Beruntunglah kita. Manusia selalu menolak untuk rampung. Manusia berkecenderungan melanjutkan, meski rumpang. Semisal menemu jalan buntu, manusia menolak berhenti. Manusia bisa membayangkan jalan lain, menerka-nerka adakah cara lain untuk melanjutkan, alih-alih berhenti. Entah itu menjebol tembok, memanjat, atau berputar balik. apapun asal tidak berhenti.  Aha, dan saya juga menolak berhenti, meski definisi puisi belum pasti saya dapatkan. Saya menerka-nerka. Saya mulai menerka-nerka apa itu puisi, terkaan sederhana dulu. Puisi, sederhananya, adalah produk bahasa. Lalu apa syarat awal—paling sederhana—satu puisi dikatakan puisi dahsyat? Hmm. Saya membayangkan sebuah jawaban, puisi dahsyat adalah yang sesuai dengan kaidah tata bahasa—produk yang baik adalah yang sesuai dengan standar perusahaan.

puisi dahsyat
Memasuki puisi adalah melewati pintu bahasa itu sendiri. Yang Kung menggunakan sistem bahasa Indonesia dalam puisinya. Maka untuk menikmati dan mengapresiasi puisinya, tidak mungkin tidak, mesti menggunakan sistem bahasa Indonesia. puisi CATATAN LEPAS karya Yang Kung sepertinya taat kaidah bahasa. puisi tersebut terdiri dari tiga baris. Tiap baris berupa satu kalimat yang utuh. Dan, hanya baris pertama yang merupakan kalimat majemuk, //hujan yang, biasanya kau kenal, lembut dan santun itu berubah perangainya//. Ada aposisi di sana—ungkapan yang diapit oleh dua koma, /biasanya kau kenal/. Apa itu aposisi? Dalam KBBI, aposisi diartikan sebagai ungkapan yang berfungsi menambah atau menjelaskan ungkapan sebelumnya dalam satu kalimat.
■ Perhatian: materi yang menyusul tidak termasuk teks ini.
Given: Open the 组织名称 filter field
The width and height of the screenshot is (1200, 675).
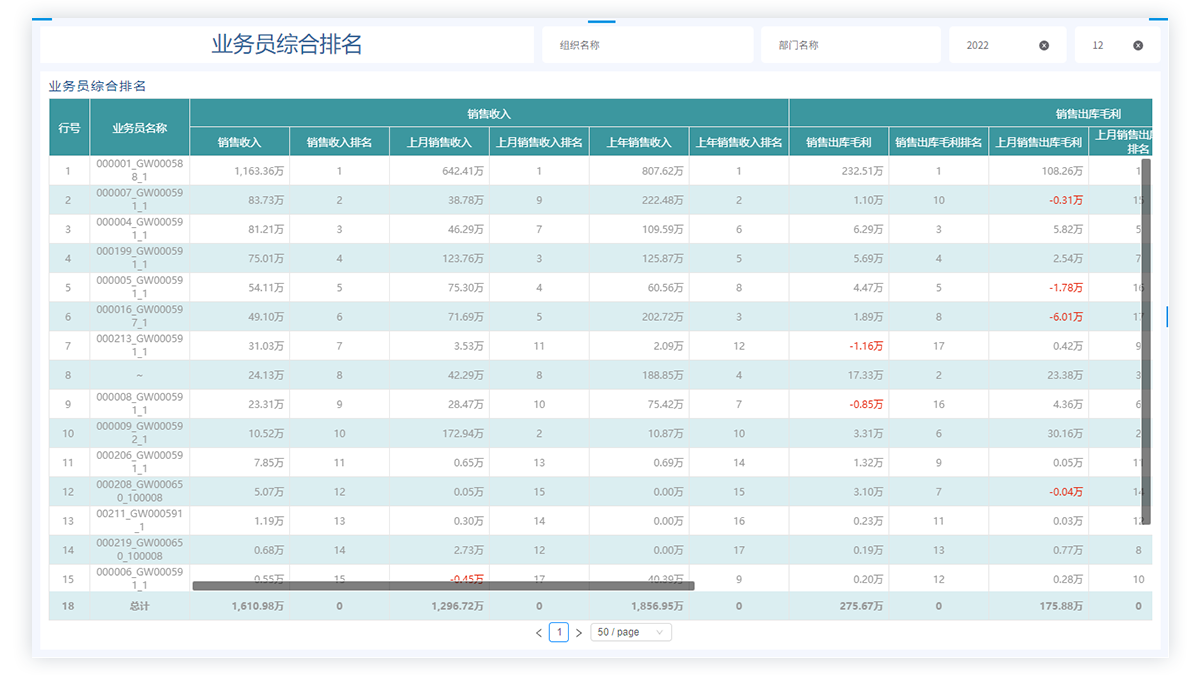Looking at the screenshot, I should point(646,45).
Hmm. Apa yang coba dijelaskan oleh /biasanya kau kenal/? Apakah [hujan]? Ataukah [yang]? Tapi [yang] sendiri adalah kata bantu aposisional. Fungsi [yang] adalah menyambungkan kata yang dijelaskan dengan ungkapan yang menjelaskan. Tempe goreng yang disiapkan ibu untuk makan malam keluarga dimakan kucing. Aposisi dan kata [yang] berfungsi sama dalam kalimat. Tempe goreng, disiapkan ibu untuk makan malam keluarga, dimakan kucing. Jadi, bagaimana ini? Ah, satu lagi pertanyaan yang belum terjawab, selain apa itu puisi dahsyat, apa yang coba dijelaskan oleh /biasanya kau kenal/? Pertanyaan-pertanyaan yang tak terjawab kadang mengesalkan, //sejak kemarin sore hingga pagi ini tingkahnya mengesalkanmu//. Tentu saja, apalagi pertanyaan itu terus merongrong. Namun, ada kalanya pertanyaan perlu dibiarkan tak terjawab, sesuatu tak termaknai. Sekadar membuka kemungkinan untuk terus mencari, terus belajar, terus membayangkan.
Dan saya masih membayangkan puisi CATATAN LEPAS ini adalah puisi yang dahsyat. Konon, puisi tak hanya soal sistem bahasa. Puisi bukan sekadar produk bahasa, melainkan juga produk sosial. Puisi memiliki sistem komunikasinya sendiri. Lalu, apa yang hendak dikatakan CATATAN LEPAS? Apa makna yang dibawanya? Sepertinya saya perlu membaca ulang puisi CATATAN LEPAS sekali lagi, atau berkali-kali lagi. Bukankah saya sedang membayangkannya sebagai puisi dahsyat?

CATATAN LEPAS
Hujan yang, biasanya kau kenal, lembut dan santun itu berubah perangainya.
Sejak kemarin sore hingga pagi ini tingkahnya mengesalkanmu.
Tak sedetik pun waktumu berlalu tanpa kehadirannya.

(Yang Kung, 13012013)

licentia poetica
Oh iya, saya jadi teringat dengan licentia poetica. Istilah yang konon pertama kali muncul dalam buku Aristoteles Ars Poetica, konon pula bermakna puisi mempunyai aturannya sendiri. Barangkali semacam kebebasan penyair untuk melepaskan diri dari aturan-aturan sistem yang melingkupi puisi. Entah itu sistem bahasa atau sistem komunikasi. Tapi, tunggu dulu, saya tidak hendak serampangan memaknai licentia poetica. Nyoman Kutha Ratna, dalam bukunya Stilistika, menyatakan, “…untuk menyampaikan pesan, dan apabila dipandang perlu, pengarang diperkenankan untuk mengabaikan norma-norma kebahasaan.” Apabila dianggap perlu, saya perlu mencatat pernyataan ini. Satu pertanyaan muncul lagi, semoga kali ini tidak mengesalkan. Apa yang hendak disampaikan Yang Kung dengan CATATAN LEPAS-nya hingga dia terkesan mengabaikan norma-norma kebahasaan?
Hujan. Apa yang hendak dimaknakan dengan hujan? Hujan itu air yang tumpah, turun dari langit bersama-sama, dalam jumlah besar. Hmm, puisi? Yang Kung ingin mengibaratkan puisi sebagai hujan? Bisa jadi. Barangkali. Dan saya kira memang begitu. Puisi, apalagi di ruang maya facebook, turun dalam jumlah besar-besaran, seperti hujan. Puisi berubah perangai, menjadi mengesalkan, dan lebih parahnya lagi, tak sedetik pun waktu berlalu—di facebook—tanpa kehadiran puisi.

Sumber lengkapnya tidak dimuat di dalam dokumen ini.